Robotic Camera Extension Takes Gigapixel Photos
schliz writes "Scientists at Carnegie Mellon University have developed a device that lets a standard digital camera take pictures with a resolution of 1-gigapixel (1,000-megapixels). The Gigapan is a robotic arm that takes multiple pictures of the same scene and blends them into a single image. The resulting picture can be expanded to show incredible detail."
How true. Another example of people in computer vision with no ideas who are stealing from people who don't sell themselves well enough. What a sad subject computer vision has become. See Adam Kropps paper with Seth Teller here on spherical mosaics.
So, basically it can do the exact same thing as Photoshop, except with the added expense and complications of a robotic arm. Way to go, Carnegie Mellon.
I think this just proves that higher resolution doesn't result in a higher quality photo.
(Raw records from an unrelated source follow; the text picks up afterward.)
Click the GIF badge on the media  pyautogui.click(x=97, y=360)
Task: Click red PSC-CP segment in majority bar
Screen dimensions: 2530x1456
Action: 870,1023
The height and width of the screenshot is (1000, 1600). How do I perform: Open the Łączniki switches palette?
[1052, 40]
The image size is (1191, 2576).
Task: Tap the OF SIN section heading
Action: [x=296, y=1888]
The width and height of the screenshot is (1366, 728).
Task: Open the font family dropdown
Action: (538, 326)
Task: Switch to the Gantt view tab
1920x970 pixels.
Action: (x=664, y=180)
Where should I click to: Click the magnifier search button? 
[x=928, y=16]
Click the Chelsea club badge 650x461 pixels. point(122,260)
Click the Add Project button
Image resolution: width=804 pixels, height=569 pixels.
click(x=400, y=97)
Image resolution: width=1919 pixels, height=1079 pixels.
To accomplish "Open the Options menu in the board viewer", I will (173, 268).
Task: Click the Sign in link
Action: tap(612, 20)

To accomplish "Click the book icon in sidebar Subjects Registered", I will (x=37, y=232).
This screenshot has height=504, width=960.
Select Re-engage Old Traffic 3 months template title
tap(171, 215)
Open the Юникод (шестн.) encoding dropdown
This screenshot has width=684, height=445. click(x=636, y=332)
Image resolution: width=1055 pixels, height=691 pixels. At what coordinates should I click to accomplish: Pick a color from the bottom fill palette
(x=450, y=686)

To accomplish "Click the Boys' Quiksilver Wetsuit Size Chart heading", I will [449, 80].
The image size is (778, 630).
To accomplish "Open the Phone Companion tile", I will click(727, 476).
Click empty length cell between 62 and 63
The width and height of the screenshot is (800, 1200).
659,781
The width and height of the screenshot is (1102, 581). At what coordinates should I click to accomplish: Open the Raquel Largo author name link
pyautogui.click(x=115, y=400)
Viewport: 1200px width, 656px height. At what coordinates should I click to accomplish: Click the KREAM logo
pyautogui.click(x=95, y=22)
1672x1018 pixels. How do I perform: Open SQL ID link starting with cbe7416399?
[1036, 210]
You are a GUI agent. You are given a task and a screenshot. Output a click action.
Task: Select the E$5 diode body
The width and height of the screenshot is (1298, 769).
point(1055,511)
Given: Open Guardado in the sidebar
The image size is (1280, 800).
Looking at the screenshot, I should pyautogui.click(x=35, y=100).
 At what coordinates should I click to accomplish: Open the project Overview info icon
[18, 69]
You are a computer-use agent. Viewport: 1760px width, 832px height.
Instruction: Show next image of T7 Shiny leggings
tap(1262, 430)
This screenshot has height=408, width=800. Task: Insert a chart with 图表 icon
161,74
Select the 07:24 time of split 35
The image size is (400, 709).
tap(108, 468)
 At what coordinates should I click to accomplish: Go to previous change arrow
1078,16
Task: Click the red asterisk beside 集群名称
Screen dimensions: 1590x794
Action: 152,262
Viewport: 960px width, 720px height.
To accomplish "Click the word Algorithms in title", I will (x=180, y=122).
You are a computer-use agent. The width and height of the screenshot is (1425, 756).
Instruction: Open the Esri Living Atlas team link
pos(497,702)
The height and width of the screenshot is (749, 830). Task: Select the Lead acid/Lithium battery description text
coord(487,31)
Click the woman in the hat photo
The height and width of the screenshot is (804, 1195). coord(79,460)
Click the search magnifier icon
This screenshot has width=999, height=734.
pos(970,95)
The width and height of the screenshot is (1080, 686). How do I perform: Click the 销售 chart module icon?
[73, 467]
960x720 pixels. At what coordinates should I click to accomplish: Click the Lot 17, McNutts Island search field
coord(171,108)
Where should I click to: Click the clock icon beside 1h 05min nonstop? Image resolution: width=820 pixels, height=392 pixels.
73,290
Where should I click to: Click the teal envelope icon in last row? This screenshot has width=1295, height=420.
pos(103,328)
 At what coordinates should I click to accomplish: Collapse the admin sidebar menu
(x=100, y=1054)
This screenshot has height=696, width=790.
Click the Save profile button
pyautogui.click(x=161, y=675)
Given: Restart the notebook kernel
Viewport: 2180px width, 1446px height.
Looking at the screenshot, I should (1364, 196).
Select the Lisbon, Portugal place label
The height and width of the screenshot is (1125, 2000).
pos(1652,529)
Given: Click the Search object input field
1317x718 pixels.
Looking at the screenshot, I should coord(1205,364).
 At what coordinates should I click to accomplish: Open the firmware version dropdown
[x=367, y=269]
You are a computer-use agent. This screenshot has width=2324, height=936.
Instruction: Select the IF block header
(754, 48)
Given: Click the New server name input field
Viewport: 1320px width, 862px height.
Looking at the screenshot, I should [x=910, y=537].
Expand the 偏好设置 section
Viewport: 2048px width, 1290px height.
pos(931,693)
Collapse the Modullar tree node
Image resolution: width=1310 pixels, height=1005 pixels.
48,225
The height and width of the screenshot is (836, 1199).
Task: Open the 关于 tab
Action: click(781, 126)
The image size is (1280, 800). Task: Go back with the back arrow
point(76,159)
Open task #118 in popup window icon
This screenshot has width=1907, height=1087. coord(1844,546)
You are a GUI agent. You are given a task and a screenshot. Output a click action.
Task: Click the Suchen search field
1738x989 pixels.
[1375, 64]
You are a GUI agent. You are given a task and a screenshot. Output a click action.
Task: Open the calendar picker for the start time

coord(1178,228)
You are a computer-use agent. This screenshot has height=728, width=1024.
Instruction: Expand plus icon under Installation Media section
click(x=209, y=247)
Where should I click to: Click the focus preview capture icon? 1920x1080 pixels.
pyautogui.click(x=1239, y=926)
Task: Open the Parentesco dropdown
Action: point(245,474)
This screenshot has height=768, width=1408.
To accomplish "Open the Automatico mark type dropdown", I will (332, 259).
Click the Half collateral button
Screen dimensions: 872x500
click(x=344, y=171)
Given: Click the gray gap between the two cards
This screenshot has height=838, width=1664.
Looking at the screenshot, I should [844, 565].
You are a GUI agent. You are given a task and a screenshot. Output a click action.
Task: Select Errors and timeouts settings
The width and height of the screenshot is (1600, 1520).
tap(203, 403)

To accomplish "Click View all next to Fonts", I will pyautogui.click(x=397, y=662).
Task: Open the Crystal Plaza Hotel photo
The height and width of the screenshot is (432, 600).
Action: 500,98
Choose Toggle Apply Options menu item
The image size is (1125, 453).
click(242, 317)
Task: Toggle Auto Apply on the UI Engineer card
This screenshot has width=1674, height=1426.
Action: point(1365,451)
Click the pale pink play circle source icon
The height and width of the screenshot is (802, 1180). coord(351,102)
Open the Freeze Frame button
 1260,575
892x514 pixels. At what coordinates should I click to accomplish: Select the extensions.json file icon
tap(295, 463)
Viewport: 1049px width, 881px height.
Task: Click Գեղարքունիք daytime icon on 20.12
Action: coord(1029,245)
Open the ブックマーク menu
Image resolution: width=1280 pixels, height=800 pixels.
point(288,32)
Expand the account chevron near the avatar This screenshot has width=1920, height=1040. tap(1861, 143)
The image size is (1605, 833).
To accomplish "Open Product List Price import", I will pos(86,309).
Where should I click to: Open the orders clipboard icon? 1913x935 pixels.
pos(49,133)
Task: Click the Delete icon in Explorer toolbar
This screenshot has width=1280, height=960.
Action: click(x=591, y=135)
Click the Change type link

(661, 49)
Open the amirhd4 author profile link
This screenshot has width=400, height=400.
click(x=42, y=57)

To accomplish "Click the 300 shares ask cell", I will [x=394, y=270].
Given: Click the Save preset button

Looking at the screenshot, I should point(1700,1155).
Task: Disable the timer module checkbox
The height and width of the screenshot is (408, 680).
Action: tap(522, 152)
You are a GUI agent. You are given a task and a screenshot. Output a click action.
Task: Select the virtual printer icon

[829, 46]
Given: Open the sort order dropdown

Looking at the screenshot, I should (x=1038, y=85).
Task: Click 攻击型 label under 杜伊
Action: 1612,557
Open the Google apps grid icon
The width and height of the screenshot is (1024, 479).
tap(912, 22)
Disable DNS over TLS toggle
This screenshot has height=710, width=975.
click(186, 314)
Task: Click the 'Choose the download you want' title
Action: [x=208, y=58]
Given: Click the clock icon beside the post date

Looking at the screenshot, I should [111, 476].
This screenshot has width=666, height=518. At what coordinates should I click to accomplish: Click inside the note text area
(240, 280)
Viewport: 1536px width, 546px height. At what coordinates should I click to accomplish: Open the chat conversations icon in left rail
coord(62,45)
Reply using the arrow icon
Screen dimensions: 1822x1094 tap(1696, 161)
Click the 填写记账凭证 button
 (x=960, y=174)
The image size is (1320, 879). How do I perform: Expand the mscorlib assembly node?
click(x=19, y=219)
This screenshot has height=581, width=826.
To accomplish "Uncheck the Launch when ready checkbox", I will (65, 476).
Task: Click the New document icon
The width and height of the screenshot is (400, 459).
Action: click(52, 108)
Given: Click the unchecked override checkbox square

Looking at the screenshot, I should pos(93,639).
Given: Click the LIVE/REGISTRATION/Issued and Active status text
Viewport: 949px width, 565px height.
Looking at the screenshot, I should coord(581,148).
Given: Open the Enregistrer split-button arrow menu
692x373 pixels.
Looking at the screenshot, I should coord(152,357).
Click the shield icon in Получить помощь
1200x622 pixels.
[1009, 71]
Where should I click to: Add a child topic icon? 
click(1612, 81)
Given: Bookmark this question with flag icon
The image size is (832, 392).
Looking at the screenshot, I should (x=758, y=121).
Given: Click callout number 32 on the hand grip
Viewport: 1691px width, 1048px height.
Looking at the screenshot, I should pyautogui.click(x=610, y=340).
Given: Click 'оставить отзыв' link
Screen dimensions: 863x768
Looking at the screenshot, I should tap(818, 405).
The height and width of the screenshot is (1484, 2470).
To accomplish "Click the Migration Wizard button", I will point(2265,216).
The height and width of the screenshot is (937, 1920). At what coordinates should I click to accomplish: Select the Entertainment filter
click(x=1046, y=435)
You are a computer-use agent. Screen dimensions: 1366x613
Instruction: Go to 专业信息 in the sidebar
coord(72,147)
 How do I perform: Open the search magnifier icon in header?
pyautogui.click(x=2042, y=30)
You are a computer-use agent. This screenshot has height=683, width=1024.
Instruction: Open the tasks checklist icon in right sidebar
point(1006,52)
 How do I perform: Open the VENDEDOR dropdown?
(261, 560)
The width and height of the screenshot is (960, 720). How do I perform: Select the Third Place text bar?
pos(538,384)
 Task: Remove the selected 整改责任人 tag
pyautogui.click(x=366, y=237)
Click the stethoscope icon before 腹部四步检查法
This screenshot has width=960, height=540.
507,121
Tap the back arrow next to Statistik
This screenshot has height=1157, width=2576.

If you look at the entire photo it doesn't look any better than a regular photo even if it contains much more information.
For years now there has been a push to larger and larger resolution photos with people often mistaking this with "quality."
All a higher resolution really allows you to do is zoom in more after a certain point. Which is awesome from a photo editing point of view, but for most people unimportant.
What you really want to be focusing on is the lens quality, zoom quality (lol Digital Zoom), noise, and other characteristics of the camera (e.g. ISO rating).
So it is great that they spent lot's of time doing this but it isn't all that interesting to average Joes or even serious photographers. We all really want better quality pictures, not bigger ones.
to my understanding, resolution refers to a mapping of the object on to the image - resolution is a ration of 1 cm in object/x cm in image
it has nothing to do with pixels per image, although you can have more of the object , at the same resolution, with more pixels
Well its a good idea to check before they submit for a patent, since there is prior art.
Also, the MIT work is well known to anyone in this area. It's not that hard to google some of the keywords and get the MIT page. The CMU people either knew and ignored it, or they simply didn't do what most of the scientists at their institution usually do, which is read the standard conference papers in computer vision, and browse the web (just a little!!). It's not as if the MIT work was published in some obscure place.
True, you can put together a lot of composite pictures to achieve an arbitrary size and resolution. You can legitimately call the result a gigapixel picture (if it reaches the resolution requirement, of course). But that shouldn't be confused with a gigapixel camera, and in and by itself is not actually that impressive.
For example, if you take the entire photoset of Google Earth, you'd probably get a few peta-pixels worth of data. Ultimately, it all boils down to how much of that data is needed at any given time. You might need a low-detail, large-area image (e.g. view of Earth as a whole), or a high-detail, small-area image of your backyard. In either case, you wouldn't need more than at most a few dozen megapixels at any given time. It's unlikely anyone ever needs more than that size, whether they are studying galaxies or atoms, because the more detail you need, the less physical area you need covered, and vice versa.